Семен Экштут - Юрий Трифонов: Великая сила недосказанного
Одним из движущих колес направленной против профессора интриги стал заведующий учебной частью Друзяев. Мы видим этого бывшего военного прокурора глазами студента Глебова. На дворе поздняя осень 1949-го, скорее всего, ноябрь. Прошло почти два года после проведения денежной реформы и отмены карточек и год — после демобилизации Друзяева из армии, а заведующий учебной частью облачён в «какую-то мешанину»: на нём офицерский китель, брюки от штатского костюма, заправленные в постоянно скрипевшие сапоги. У Друзяева нет денег на цивильный костюм и туфли, на свою зарплату он смог купить лишь брюки. Чтобы сменить свой армейский китель на пиджак, а сапоги на туфли или ботинки, заведующий учебной частью Друзяев, чьё должностное жалованье позволяло купить лишь брюки, должен был подняться на более высокую должностную ступеньку, предварительно сместив того, кто занимал эту ступеньку до него. Иных возможностей у бывшего военного прокурора не было. После войны армия сократилась в несколько раз, многие не имевшие необходимой выслуги старшие офицеры, к числу которых, судя по всему, принадлежал и Друзяев, были уволены без пенсии.
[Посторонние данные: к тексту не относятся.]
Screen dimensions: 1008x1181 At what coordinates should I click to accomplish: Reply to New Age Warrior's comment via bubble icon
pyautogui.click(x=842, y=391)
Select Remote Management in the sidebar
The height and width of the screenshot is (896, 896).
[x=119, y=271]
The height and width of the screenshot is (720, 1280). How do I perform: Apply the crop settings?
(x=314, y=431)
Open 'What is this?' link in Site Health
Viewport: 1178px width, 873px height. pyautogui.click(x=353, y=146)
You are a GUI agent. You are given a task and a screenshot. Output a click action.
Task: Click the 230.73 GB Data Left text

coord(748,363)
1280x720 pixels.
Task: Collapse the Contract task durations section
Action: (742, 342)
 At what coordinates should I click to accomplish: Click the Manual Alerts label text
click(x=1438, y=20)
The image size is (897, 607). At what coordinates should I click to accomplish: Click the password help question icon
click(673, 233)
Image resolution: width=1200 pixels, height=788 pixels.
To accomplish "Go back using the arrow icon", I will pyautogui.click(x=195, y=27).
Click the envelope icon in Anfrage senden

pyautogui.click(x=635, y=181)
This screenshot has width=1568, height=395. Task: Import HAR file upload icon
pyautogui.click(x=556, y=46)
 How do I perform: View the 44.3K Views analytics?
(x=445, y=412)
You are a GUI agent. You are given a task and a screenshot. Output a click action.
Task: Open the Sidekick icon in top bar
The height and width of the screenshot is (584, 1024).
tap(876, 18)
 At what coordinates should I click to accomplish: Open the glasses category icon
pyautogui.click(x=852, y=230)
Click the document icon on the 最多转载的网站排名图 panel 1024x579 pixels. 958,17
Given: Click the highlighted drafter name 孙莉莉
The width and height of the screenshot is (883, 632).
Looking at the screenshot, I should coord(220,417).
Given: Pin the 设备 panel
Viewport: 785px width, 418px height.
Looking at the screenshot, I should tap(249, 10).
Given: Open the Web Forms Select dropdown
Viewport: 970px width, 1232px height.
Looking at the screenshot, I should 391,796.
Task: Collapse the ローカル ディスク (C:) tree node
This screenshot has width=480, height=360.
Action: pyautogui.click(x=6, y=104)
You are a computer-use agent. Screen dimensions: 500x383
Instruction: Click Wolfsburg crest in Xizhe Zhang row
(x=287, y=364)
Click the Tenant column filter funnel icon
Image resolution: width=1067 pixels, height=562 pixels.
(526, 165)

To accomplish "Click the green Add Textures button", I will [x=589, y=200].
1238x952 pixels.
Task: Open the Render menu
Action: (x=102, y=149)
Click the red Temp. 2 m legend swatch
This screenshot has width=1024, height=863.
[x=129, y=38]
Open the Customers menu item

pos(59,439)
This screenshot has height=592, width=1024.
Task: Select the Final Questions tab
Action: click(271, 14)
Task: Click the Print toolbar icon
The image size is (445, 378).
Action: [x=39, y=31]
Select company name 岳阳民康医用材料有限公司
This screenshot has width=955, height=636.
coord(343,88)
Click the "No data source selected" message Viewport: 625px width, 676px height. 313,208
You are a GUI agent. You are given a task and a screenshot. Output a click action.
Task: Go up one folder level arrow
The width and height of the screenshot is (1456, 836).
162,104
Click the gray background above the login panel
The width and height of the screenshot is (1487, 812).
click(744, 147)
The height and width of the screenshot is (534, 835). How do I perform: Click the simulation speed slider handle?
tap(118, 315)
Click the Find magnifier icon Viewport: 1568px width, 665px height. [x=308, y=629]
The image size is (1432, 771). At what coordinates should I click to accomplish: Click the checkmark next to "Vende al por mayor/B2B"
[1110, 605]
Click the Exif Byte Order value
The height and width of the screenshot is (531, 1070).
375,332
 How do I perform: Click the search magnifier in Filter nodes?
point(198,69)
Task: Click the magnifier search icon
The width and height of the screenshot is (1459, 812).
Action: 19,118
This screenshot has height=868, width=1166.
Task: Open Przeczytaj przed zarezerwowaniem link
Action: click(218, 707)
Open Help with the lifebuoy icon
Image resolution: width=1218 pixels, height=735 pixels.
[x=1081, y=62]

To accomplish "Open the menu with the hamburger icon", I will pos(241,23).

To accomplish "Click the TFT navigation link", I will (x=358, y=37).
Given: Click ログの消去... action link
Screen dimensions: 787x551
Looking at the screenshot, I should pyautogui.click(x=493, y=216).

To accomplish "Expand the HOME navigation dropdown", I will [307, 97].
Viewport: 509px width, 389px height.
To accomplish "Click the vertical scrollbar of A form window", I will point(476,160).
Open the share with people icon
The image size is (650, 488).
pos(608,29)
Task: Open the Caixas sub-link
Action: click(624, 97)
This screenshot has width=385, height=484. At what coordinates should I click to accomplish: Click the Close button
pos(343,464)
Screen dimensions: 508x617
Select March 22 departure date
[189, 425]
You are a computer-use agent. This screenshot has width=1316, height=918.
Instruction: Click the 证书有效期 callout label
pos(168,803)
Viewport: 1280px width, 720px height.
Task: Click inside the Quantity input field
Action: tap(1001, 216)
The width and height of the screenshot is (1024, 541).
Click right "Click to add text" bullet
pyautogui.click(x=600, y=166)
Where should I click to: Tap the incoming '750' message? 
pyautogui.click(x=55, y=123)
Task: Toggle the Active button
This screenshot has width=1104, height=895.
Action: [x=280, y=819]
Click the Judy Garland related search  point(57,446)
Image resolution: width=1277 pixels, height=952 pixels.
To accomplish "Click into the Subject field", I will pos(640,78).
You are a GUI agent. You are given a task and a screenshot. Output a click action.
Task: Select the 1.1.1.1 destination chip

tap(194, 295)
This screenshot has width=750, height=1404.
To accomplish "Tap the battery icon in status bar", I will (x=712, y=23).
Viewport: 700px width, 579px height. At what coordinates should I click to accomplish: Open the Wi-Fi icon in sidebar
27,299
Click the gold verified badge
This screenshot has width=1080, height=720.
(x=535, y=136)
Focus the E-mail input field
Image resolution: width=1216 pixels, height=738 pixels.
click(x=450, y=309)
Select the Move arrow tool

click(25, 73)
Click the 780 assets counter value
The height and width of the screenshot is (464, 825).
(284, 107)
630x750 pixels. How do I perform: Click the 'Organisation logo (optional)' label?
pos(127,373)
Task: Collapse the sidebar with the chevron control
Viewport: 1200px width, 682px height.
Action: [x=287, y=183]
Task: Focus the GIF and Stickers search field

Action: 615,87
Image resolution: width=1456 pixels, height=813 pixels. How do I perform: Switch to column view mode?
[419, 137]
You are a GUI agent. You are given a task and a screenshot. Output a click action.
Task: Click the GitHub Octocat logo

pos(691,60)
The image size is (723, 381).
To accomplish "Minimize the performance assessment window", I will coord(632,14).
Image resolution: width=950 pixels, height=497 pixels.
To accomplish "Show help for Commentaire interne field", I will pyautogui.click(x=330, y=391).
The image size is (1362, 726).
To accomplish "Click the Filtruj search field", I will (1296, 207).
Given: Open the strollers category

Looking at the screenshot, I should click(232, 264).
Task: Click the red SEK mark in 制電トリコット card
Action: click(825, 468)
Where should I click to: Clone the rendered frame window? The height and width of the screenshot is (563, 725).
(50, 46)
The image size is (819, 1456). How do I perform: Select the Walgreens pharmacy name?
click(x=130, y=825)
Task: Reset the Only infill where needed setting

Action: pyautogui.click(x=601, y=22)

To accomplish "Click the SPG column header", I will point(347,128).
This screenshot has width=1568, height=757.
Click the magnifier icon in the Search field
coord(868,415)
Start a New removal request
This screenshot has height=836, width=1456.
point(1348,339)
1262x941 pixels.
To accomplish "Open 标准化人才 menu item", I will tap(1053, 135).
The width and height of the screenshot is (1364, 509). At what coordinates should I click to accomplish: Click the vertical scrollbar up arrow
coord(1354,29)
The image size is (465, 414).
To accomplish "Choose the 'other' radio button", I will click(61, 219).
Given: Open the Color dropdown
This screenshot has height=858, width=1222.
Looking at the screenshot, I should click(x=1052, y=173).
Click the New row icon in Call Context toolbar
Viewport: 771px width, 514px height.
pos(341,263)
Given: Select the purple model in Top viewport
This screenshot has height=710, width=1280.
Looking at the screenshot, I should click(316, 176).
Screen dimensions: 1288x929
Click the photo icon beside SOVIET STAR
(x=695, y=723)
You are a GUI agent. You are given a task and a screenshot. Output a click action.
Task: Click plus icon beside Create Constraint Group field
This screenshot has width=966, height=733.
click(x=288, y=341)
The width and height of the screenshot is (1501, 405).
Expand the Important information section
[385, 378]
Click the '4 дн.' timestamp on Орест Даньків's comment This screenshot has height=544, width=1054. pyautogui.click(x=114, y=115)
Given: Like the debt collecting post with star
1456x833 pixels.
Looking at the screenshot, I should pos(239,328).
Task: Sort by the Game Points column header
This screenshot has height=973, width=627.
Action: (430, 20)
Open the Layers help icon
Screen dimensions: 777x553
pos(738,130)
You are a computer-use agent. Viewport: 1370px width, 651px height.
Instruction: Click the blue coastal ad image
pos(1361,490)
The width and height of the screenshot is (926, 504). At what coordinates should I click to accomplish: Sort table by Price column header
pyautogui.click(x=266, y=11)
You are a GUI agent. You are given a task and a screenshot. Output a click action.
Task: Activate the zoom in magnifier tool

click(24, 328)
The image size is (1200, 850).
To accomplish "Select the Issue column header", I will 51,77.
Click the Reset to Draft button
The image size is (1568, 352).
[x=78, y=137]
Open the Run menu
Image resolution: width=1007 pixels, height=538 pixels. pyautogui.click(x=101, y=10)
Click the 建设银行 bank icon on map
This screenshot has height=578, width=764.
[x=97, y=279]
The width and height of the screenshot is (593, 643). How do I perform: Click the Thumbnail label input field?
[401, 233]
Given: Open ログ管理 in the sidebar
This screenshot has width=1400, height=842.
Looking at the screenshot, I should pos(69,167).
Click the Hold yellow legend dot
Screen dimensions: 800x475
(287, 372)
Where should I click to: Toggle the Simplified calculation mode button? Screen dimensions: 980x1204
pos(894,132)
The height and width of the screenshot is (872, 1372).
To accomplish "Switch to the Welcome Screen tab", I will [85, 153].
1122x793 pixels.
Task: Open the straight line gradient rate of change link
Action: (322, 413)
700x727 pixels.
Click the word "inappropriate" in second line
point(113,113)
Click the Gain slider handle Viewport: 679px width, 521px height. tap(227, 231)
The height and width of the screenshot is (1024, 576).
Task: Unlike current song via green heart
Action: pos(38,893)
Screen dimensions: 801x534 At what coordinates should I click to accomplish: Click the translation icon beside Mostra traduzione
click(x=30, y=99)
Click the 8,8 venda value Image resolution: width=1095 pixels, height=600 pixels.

В это же время профессор Ганчук имеет каракулевую шапку, белые бурки (тёплые зимние сапоги, голенище которых изготовлено из высококачественного войлока или фетра), обшитые кожей коричневого цвета, и длиннополую шубу, подбитую лисьим мехом. И если в роскошную, обставленную мебелью красного дерева квартиру Ганчука в Доме на набережной могли попасть лишь люди одного с ним круга, то его шубу видели все. И все знали, что помимо квартиры и шубы у Ганчука есть ещё дача, большой участок в сорок соток и машина «Победа» с шофёром. Хитрая, всё подмечавшая Васёна, домработница в профессорском доме, сказала очень точно, попала не в бровь, а в глаз: «Уж не знаю, но только таких-то, в шубах, не любют…» И эта реплика Васёны прекрасно корреспондируется с марксистским анализом самого Ганчука.
У Дороднова и членов его шайки, в которую входил и Друзяев, был лишь один шанс улучшить своё материальное положение или, как мы бы сейчас сказали, качество жизни — сместить Ганчука и людей из его окружения, чтобы занять их места. Они могли лишь перераспределить весьма ограниченные ресурсы. У немолодых Друзяева и Дороднова не было в запасе и времени для ожидания. Рассчитывать на естественную смену поколений им не приходилось. Уповать на свои таланты или знания — тем более. Лишь у аспиранта Ширейко было время. Но он был слишком нетерпелив и амбициозен. Ширейко был человеком системы, классическим погромщиком образца 1949 года, сознательно решившим сполна использовать тот шанс, который дало ему время, чтобы сообщить собственной карьере мощное ускорение. За примерами далеко ходить не было нужды. Как только из института изгнали «безродного космополита» Аструга, его спецкурс по Горькому передали аспиранту Ширейко. Грядущее изгнание профессора Ганчука открывало перед аспирантом новые заманчивые перспективы. Профессор, так любивший фланировать по пустынной набережной в своей роскошной шубе, не замечал этих людей с озлобленным самолюбием. О том, что произошло дальше, колоритно написала Лидия Яковлевна Гинзбург: «Люди фланировали над бездной, кишевшей придавленными самолюбиями. Пробил час — они вышли из бездны. Проработчики жили рядом, но все их увидели впервые — осатаневших, обезумевших от комплекса неполноценности, от зависти к профессорским красным мебелям и машинам, от ненависти к интеллектуальному, от мстительного восторга… увидели вырвавшихся, дорвавшихся, растоптавших»[309].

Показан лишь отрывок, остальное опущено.